PROVIDED INFORMATION:

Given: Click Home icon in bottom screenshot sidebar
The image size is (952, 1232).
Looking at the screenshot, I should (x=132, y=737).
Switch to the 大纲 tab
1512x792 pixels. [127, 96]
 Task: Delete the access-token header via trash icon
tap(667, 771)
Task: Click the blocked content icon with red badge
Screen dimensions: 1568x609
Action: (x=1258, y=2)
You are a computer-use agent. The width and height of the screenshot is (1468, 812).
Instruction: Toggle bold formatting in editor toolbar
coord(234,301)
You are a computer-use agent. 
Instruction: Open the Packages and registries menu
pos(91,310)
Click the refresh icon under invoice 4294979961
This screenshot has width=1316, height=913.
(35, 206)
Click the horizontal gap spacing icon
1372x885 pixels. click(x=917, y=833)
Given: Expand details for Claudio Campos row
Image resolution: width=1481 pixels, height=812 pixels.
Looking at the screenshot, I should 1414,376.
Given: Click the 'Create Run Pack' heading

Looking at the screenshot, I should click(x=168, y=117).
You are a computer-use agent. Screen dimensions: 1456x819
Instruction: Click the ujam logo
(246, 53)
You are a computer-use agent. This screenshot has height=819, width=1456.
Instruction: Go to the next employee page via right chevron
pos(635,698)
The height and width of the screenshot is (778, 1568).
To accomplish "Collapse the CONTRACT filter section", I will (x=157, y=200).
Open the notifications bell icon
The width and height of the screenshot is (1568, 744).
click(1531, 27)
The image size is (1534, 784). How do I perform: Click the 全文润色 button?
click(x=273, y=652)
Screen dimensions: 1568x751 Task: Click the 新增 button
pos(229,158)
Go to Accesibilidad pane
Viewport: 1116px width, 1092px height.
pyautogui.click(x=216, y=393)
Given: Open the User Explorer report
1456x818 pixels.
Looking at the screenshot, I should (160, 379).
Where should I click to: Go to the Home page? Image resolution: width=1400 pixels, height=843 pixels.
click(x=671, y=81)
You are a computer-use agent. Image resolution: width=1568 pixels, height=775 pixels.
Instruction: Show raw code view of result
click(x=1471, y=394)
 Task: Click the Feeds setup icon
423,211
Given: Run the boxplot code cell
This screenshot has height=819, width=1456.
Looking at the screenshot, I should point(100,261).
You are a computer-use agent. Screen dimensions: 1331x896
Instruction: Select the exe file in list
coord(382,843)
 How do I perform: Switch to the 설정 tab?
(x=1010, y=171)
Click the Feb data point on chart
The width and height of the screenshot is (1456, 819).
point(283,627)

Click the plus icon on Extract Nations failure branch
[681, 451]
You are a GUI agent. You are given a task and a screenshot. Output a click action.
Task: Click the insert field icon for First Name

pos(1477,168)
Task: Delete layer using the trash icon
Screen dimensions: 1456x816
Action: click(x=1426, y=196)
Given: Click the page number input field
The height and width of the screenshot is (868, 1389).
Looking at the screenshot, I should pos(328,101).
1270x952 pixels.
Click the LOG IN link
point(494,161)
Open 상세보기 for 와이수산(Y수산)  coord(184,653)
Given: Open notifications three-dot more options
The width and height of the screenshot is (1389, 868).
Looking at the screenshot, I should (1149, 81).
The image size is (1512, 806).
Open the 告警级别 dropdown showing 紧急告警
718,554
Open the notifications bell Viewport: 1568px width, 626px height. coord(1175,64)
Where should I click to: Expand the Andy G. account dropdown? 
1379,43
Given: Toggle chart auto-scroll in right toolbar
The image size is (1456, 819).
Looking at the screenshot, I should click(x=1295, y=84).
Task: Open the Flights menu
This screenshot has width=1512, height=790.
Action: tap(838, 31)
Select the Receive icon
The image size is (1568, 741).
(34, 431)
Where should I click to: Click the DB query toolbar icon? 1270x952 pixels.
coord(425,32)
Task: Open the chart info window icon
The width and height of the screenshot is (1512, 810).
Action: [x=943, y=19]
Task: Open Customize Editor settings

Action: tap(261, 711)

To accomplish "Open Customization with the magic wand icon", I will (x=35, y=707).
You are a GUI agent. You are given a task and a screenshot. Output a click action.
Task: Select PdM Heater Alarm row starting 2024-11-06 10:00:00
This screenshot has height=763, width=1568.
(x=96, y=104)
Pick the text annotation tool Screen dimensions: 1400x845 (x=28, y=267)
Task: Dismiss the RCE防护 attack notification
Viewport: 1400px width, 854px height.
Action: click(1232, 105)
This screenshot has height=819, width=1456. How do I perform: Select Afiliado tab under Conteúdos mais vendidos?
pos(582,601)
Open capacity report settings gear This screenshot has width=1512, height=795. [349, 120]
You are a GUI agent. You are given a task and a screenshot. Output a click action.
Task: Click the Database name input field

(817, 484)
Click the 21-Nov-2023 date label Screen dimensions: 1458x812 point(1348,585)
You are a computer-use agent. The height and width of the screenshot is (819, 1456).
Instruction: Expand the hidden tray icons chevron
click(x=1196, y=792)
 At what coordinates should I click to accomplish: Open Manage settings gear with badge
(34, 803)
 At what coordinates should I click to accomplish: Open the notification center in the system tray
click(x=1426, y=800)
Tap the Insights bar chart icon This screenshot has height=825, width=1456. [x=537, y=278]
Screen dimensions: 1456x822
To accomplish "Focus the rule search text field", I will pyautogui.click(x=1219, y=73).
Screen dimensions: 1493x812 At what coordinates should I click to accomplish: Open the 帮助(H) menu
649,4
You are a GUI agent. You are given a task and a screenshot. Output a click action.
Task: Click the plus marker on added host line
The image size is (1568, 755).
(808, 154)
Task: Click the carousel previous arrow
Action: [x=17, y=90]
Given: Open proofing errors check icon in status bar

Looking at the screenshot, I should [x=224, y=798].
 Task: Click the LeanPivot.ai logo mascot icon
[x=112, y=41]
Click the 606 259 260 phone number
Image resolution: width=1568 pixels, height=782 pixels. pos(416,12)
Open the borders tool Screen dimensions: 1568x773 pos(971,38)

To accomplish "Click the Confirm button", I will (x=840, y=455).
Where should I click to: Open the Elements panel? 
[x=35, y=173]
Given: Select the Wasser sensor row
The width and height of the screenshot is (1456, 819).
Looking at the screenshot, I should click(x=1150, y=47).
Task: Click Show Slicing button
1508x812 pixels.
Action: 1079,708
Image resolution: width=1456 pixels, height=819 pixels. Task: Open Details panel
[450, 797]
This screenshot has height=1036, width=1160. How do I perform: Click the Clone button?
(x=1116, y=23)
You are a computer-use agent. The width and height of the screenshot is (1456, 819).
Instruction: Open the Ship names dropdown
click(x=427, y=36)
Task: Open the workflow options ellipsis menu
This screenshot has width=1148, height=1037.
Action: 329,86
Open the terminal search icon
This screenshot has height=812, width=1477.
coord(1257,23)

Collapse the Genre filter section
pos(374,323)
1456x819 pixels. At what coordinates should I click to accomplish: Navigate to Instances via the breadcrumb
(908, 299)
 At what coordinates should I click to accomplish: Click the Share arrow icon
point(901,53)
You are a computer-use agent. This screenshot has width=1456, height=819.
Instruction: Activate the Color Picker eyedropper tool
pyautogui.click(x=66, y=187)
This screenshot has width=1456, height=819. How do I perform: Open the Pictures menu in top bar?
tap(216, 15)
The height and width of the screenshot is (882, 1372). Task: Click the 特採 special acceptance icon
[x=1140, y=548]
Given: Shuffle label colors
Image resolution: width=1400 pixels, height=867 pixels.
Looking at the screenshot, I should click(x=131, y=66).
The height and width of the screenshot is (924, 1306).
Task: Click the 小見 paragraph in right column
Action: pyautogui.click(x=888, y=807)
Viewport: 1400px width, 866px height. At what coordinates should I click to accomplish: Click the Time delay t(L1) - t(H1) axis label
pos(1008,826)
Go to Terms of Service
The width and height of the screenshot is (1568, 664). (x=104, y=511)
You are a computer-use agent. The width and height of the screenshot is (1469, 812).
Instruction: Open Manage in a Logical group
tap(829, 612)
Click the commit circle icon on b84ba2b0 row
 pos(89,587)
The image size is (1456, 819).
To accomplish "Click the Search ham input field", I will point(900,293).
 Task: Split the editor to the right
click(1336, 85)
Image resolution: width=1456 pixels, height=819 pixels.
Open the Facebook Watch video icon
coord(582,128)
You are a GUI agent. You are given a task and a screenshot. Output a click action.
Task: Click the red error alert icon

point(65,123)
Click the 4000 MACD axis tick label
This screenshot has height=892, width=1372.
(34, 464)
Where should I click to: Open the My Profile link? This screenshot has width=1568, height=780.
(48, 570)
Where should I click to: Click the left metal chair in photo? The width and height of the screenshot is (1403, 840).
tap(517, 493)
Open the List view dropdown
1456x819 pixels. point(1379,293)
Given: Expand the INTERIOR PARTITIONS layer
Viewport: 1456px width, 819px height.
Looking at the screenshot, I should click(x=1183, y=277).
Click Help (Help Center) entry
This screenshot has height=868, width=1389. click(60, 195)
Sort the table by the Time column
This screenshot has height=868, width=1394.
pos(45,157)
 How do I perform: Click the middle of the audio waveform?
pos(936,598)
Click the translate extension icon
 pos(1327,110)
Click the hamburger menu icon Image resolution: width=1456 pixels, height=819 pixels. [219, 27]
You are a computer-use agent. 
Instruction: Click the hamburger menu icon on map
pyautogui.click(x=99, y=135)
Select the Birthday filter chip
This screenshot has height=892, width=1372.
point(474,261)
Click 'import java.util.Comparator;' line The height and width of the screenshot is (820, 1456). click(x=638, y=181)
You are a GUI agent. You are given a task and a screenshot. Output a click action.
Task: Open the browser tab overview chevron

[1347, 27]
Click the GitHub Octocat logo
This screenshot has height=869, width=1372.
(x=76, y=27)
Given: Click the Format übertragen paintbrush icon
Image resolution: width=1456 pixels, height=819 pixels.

PROBLEM STATEMENT: Return, without any change, the lines from the one holding "Task: Open the browser tab overview chevron" through the end of the listing, and only those.

RESPONSE AREA:
Task: Open the browser tab overview chevron

[1347, 27]
Click the GitHub Octocat logo
This screenshot has height=869, width=1372.
(x=76, y=27)
Given: Click the Format übertragen paintbrush icon
Image resolution: width=1456 pixels, height=819 pixels.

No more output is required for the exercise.